Items from a dataset:
···

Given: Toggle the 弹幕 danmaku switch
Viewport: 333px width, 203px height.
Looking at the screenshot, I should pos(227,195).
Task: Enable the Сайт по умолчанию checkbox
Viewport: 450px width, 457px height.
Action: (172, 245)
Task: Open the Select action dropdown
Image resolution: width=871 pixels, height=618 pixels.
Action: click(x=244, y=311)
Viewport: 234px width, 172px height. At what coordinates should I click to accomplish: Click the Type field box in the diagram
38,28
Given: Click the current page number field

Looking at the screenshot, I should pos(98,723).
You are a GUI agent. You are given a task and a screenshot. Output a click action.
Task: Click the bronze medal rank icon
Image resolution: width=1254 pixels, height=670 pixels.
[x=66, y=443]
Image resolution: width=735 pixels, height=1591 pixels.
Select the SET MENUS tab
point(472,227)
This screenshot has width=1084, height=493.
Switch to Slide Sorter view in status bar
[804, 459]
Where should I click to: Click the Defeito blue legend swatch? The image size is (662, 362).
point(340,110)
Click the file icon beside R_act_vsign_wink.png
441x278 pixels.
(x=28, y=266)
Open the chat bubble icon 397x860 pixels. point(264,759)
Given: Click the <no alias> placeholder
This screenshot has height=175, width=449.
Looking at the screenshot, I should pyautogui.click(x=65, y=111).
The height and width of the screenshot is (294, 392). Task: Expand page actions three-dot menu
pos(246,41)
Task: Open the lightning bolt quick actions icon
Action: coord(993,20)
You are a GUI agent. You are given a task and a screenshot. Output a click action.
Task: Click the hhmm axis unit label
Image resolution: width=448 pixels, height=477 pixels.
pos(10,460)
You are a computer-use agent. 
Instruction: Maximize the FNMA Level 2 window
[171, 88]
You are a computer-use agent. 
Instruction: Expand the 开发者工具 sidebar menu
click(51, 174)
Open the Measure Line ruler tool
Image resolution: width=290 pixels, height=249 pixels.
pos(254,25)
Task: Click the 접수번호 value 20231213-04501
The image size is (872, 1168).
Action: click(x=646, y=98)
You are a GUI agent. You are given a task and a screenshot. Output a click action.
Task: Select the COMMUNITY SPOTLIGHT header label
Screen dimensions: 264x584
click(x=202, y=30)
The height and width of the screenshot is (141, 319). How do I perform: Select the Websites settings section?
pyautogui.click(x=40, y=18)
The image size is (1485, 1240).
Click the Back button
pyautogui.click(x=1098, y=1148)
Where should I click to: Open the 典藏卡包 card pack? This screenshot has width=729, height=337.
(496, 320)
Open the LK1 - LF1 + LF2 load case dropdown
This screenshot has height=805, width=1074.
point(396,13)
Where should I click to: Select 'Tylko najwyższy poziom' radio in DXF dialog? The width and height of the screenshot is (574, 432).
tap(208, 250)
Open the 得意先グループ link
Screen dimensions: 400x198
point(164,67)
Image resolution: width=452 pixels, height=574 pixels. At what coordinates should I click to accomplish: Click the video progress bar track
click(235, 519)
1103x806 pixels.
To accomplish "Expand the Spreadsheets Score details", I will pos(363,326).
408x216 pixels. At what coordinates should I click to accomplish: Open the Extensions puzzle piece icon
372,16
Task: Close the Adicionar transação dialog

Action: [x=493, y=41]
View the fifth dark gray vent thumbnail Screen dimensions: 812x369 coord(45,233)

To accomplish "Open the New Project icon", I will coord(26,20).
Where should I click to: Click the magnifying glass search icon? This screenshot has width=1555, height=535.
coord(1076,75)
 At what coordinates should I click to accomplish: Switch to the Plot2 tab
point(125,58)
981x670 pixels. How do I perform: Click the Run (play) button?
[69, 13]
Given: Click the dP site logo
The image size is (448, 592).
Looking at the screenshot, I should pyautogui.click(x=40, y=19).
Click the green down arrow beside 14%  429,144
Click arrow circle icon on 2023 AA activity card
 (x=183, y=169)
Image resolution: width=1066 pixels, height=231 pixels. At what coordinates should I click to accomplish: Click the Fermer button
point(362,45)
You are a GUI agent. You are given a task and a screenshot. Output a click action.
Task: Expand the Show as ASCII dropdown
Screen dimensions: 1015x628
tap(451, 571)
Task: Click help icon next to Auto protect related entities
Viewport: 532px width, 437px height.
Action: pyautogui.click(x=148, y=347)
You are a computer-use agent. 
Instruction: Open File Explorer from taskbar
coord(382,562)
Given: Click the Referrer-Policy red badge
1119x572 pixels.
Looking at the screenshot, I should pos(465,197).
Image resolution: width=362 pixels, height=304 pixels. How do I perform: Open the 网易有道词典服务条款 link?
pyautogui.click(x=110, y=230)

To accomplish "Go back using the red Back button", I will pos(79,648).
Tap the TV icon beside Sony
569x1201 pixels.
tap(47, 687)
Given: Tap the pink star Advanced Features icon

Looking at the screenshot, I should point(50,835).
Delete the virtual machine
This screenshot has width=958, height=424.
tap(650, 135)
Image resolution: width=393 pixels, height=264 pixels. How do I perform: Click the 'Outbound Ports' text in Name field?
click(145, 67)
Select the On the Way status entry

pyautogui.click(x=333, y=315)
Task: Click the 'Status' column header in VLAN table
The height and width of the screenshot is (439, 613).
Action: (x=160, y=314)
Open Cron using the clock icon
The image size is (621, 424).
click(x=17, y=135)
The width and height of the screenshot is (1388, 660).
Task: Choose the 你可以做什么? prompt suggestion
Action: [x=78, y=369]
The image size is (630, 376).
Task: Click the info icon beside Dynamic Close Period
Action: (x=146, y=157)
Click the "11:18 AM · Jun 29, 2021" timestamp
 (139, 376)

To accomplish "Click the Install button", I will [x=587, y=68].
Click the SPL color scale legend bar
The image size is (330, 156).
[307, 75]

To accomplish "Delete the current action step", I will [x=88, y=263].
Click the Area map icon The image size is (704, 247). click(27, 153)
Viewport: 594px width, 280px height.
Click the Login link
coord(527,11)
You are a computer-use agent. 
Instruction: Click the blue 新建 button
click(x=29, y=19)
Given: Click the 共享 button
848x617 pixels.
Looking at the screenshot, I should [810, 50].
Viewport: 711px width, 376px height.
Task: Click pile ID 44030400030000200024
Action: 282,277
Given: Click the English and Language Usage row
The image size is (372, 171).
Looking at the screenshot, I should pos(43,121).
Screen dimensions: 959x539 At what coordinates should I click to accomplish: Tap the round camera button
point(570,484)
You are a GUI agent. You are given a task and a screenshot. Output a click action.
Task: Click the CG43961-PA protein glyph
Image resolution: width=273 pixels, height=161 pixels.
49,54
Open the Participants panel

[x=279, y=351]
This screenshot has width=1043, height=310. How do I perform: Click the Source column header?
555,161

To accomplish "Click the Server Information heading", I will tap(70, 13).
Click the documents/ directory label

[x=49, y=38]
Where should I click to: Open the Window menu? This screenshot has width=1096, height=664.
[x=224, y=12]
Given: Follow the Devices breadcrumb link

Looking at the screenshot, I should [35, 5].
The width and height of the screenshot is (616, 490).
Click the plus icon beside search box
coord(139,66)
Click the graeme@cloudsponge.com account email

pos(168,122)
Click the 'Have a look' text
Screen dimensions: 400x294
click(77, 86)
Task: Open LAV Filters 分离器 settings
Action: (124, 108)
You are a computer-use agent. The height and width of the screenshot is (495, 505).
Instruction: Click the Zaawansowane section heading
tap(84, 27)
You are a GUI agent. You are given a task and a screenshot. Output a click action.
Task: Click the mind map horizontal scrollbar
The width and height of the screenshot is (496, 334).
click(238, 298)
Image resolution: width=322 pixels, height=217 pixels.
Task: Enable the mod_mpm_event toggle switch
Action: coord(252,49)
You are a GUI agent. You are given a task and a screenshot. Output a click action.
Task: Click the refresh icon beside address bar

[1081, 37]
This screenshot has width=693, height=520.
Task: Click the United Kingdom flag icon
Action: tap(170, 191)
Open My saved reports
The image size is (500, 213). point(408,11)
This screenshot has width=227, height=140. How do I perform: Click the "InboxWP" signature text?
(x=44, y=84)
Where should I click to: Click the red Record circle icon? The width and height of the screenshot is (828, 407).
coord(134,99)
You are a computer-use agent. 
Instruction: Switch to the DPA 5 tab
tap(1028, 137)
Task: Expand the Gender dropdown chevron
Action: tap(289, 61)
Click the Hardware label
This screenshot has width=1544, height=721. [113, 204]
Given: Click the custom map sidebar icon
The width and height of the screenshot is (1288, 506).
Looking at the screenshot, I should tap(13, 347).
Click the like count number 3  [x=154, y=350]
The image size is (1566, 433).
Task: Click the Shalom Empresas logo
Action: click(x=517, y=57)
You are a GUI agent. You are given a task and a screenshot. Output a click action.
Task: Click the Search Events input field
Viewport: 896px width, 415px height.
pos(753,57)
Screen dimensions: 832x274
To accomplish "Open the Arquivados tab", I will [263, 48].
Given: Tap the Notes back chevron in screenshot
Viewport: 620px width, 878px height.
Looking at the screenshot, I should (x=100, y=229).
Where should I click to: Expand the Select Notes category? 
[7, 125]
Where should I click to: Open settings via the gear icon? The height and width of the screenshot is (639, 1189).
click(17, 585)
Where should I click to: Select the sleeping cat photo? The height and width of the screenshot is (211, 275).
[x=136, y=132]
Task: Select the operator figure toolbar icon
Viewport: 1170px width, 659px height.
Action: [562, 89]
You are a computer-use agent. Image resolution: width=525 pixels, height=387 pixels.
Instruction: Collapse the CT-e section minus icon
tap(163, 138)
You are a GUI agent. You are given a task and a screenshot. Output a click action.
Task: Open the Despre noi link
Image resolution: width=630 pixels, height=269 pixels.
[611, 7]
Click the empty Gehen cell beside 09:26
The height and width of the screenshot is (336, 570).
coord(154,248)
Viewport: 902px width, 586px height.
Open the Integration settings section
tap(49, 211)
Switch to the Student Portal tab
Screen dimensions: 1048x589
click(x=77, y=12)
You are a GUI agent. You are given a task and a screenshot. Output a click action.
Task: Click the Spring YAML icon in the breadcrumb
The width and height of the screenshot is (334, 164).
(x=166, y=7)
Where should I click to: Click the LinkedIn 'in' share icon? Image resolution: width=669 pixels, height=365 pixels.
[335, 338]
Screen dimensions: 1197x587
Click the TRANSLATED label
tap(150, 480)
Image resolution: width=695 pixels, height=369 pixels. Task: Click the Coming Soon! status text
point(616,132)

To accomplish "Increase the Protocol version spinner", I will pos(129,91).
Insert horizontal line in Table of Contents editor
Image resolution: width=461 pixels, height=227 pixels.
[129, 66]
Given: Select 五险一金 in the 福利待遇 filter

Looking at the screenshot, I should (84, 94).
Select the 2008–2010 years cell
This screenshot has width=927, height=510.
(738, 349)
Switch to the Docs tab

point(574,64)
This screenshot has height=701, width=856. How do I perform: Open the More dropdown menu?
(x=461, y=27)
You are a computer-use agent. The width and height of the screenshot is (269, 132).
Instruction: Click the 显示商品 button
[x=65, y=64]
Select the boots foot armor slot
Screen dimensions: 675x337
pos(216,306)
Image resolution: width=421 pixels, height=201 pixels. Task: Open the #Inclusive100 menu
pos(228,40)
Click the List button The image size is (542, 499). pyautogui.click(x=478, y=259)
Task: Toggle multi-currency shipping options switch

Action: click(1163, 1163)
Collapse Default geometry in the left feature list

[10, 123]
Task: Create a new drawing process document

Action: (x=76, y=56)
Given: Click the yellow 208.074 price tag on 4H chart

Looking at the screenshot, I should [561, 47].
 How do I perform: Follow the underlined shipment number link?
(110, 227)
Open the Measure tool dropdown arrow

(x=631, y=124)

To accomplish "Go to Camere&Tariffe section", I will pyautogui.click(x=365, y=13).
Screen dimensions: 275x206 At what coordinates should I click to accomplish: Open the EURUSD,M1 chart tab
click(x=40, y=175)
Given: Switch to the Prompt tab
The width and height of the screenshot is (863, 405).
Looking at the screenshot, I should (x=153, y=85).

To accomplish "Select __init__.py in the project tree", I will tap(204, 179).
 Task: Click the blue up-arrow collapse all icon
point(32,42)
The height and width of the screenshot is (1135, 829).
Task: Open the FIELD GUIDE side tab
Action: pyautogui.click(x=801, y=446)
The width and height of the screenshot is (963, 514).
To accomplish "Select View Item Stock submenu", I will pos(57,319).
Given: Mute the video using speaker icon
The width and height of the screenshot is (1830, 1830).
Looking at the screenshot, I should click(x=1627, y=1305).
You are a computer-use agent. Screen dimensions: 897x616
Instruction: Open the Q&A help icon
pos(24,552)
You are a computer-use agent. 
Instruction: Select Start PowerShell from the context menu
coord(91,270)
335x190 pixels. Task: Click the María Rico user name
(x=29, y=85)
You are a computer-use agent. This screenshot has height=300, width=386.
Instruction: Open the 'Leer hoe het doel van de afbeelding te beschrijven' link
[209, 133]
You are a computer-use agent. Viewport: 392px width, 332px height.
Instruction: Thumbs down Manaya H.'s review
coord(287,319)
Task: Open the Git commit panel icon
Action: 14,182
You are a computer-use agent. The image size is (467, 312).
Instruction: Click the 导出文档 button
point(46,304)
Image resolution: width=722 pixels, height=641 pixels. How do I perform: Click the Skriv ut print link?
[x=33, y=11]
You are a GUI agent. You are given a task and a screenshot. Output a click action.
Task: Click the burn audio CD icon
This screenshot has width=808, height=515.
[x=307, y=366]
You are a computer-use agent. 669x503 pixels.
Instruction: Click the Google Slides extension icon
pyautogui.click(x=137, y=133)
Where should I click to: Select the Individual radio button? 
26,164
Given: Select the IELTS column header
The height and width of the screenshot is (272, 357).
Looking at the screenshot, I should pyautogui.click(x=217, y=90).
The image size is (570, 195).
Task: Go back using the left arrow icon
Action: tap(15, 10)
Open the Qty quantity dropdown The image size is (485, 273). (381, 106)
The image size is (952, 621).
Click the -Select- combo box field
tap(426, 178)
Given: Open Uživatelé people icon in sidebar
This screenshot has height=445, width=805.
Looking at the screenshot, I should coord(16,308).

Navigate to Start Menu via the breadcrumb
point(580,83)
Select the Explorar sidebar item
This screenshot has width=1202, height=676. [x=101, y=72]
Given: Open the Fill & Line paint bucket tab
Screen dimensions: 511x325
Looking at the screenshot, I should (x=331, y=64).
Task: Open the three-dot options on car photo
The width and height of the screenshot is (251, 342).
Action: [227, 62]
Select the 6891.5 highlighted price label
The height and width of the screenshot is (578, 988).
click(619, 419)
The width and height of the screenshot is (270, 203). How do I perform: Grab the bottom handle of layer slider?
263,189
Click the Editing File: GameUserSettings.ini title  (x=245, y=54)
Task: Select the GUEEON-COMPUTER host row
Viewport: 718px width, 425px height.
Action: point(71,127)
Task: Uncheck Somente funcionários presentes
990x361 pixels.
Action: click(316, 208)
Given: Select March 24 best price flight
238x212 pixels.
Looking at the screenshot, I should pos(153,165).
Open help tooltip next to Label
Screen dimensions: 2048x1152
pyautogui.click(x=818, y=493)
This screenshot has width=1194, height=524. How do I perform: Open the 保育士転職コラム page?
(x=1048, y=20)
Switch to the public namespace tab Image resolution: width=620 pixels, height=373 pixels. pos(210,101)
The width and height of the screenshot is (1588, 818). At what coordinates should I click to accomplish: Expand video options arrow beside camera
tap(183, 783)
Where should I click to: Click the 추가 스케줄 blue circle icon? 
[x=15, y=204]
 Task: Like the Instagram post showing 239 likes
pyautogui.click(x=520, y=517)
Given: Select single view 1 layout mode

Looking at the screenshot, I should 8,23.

···

> EXERCISE DIRECTIONS:
Your answer should be a single number: the count of lines in these records that hold the string "Delete".

> TASK RESPONSE:
2